The microglia-specific marker hTMEM119+ microglia in the brain tissues of hu-BLT-hIL34 and hu-BLT mice and humans. A representative whole brain tissue section (C) from the third coronal brain slice of a hu-BLT-hIL34 mouse (#1703) that was stained immunohistochemically for hTMEM119+ cells (brown) and counterstained with hematoxylin. LV stands for lateral ventricle. The blue and red boxed regions in the Figure (C) were highlighted at a higher magnification (A, D). In turn, the blue and red boxed regions of the Figures (A, D) were highlighted (B, E).
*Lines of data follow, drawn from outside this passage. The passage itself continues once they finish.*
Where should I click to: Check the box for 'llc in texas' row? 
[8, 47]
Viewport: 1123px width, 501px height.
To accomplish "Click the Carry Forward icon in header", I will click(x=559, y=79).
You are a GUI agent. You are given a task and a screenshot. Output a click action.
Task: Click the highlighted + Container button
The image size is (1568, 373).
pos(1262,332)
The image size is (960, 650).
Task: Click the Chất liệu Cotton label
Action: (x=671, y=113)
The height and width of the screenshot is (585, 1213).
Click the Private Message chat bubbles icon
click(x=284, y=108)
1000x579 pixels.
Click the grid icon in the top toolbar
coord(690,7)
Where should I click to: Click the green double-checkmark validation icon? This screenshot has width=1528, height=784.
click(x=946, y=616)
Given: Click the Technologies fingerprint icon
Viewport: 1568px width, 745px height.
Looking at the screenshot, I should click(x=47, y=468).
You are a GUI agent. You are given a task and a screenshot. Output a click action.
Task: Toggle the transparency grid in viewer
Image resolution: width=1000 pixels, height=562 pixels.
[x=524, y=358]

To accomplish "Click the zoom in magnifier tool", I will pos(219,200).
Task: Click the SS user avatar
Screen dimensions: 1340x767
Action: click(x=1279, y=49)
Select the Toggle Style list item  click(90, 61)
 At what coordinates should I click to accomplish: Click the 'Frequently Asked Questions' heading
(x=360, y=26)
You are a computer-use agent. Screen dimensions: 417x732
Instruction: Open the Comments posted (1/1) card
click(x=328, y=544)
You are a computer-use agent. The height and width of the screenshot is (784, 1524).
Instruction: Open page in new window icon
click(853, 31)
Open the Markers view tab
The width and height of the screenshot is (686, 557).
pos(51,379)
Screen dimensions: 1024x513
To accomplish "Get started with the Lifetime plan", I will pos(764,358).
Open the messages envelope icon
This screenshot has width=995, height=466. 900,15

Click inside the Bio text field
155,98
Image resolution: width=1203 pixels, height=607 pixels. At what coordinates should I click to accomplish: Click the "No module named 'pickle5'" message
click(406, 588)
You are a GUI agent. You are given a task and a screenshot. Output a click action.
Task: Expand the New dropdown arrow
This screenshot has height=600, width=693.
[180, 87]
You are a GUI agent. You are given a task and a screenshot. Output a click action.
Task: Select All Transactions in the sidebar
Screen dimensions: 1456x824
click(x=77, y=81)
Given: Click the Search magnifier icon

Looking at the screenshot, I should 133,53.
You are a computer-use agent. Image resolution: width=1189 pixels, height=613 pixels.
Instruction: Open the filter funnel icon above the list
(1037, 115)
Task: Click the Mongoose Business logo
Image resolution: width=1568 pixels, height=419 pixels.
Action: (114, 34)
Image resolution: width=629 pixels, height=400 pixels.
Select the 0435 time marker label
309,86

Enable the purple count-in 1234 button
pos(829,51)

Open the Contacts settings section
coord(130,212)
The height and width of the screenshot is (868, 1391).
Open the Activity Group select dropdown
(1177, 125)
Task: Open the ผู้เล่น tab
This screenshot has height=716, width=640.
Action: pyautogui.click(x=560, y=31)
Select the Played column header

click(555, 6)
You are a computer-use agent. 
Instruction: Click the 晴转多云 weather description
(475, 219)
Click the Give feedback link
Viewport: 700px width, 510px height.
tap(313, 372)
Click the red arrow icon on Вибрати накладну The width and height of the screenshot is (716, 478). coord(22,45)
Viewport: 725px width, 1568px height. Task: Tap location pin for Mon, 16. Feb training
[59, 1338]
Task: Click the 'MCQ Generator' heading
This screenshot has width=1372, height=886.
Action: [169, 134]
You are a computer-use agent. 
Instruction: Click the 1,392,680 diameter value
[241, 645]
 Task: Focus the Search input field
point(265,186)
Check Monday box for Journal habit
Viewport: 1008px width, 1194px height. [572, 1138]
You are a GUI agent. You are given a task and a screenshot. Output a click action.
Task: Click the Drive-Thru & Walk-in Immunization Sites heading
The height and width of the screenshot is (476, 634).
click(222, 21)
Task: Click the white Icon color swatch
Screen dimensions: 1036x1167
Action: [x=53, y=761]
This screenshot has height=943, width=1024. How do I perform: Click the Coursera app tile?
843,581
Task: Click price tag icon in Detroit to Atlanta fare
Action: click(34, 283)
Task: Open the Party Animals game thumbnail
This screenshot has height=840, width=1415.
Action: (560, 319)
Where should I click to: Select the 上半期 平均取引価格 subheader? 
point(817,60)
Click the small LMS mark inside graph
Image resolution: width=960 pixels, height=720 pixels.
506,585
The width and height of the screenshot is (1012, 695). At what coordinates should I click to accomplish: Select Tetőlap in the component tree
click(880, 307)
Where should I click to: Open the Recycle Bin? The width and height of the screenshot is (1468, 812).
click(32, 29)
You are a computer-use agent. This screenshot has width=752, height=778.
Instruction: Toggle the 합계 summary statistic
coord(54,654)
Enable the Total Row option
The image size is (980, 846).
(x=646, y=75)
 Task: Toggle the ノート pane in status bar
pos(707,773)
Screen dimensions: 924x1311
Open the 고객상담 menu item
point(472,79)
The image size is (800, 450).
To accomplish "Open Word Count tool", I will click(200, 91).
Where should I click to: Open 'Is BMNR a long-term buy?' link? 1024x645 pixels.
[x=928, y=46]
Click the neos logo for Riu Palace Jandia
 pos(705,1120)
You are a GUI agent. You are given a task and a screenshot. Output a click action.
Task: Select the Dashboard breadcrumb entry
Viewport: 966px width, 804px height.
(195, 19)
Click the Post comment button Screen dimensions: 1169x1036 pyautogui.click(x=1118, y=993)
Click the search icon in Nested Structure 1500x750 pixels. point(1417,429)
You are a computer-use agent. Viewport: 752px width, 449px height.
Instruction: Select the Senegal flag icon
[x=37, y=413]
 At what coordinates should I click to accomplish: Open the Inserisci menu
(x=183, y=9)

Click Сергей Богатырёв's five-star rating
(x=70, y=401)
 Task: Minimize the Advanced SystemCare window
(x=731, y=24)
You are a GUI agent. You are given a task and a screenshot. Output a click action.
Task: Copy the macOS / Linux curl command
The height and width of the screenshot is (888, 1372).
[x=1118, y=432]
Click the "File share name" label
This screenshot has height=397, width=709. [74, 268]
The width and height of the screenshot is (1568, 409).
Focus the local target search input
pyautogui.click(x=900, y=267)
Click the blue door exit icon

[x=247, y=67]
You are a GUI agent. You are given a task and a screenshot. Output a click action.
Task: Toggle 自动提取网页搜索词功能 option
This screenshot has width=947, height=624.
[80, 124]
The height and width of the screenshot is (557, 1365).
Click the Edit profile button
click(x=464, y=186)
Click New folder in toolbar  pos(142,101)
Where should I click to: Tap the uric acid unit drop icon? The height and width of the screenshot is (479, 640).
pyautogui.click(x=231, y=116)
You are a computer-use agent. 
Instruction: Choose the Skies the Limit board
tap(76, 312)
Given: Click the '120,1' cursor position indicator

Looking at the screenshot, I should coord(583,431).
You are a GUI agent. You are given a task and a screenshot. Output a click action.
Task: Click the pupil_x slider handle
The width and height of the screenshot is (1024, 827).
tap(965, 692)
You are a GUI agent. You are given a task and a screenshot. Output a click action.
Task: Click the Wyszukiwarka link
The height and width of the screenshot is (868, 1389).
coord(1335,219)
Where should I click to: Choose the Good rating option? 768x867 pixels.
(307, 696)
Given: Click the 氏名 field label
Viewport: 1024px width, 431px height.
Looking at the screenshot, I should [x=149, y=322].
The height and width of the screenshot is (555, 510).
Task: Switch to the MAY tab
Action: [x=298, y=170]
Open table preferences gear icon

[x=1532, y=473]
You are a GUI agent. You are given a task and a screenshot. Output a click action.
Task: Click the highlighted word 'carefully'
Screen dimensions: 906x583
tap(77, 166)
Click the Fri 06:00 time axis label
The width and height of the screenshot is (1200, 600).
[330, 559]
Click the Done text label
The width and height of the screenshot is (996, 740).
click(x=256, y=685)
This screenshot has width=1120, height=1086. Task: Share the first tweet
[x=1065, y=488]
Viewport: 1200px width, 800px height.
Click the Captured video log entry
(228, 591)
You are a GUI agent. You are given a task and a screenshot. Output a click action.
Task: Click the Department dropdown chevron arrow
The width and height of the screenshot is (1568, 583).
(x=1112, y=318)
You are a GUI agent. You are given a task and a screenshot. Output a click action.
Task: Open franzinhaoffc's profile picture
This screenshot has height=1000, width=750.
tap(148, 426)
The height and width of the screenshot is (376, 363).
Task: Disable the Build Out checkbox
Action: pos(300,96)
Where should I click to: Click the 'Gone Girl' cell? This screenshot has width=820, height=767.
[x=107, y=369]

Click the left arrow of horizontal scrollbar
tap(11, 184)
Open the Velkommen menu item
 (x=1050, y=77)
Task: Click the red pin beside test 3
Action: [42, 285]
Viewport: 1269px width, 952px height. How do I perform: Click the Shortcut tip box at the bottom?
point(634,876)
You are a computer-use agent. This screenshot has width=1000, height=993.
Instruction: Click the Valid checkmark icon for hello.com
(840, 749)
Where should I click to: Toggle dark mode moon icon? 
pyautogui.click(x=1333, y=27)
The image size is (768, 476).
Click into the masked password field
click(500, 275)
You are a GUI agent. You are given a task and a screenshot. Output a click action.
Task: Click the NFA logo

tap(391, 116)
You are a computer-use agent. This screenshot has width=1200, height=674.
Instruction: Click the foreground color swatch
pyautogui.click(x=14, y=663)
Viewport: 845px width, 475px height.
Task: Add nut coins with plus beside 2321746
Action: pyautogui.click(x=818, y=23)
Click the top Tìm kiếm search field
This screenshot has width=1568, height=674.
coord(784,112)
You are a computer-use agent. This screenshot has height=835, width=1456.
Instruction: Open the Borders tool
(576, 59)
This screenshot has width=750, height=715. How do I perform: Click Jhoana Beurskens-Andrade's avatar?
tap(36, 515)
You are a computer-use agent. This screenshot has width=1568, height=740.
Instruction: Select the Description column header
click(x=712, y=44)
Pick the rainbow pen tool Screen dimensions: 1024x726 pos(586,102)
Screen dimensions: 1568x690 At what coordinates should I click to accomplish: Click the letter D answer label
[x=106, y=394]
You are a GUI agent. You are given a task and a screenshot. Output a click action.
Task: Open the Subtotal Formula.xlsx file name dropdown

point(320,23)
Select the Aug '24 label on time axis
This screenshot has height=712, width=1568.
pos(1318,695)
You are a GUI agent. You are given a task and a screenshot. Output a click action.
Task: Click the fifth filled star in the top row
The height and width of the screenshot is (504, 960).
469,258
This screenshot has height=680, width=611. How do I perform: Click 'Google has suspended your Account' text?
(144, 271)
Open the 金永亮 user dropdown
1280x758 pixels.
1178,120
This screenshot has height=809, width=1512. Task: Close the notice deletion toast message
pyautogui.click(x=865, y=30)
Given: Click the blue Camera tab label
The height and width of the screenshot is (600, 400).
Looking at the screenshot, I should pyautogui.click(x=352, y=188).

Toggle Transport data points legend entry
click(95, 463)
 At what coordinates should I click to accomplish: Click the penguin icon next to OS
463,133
The hTMEME119+ cells (brown) are morphologically ramified and distributed in brain parenchyma. The histogram of quantitative images analysis of hTMEM119 + cells in the cerebral cortex of the hu-BTL-hIL34 mice (F) (304.08 ± 131.93 hTEME119+ cells/mm2, n=6), where there were an absent of these cells in the hu-BLT mice. The middle panel (G–I) shows hTMEM119 + microglia in the cerebral cortex of a HIV-1 non-infected individual with no registered medical complications (G–I). The frequency, distribution, and morphology of hTMEM119+ human microglia in hu-BLT-hIL34 mice are similar to this human individual. The lower panel (J–L) shows no detectable hTMEM119+ cells in a representative whole brain section of a hu-BLT mouse (#1721).

Figure 5

The HIV-1 infection of human microglia of hu-BLT-hIL34 mice. The Upper panel shows HIV-1 RNA+ cells (A, B, red) in a representative whole brain tissue section from a hu-BLT-hIL34 mouse (#1708) that was detected using RNAscope in situ hybridization with HIV-1 clade B anti-sense probe and counterstained with hematoxylin. The highlighted boxed region from the Figure (A) was shown at a higher magnification of HIV-1 RNA+ cells (B, red). HIV-1 p24+ cells (C, brown) in the cerebral cortex of the same mouse were detected using IHCS. The colocalization of HIV-1 vRNA and human myeloid cell marker hIba-1 (D, arrows) indicating the reconstituted human myeloid cells could support HIV-1 replication. The lower panel (E, F) shows there were no detectable HIV-1 RNA+ cells in a representative whole brain tissue section from a hu-BLT mouse (#1724) using RNAscope in situ hybridization.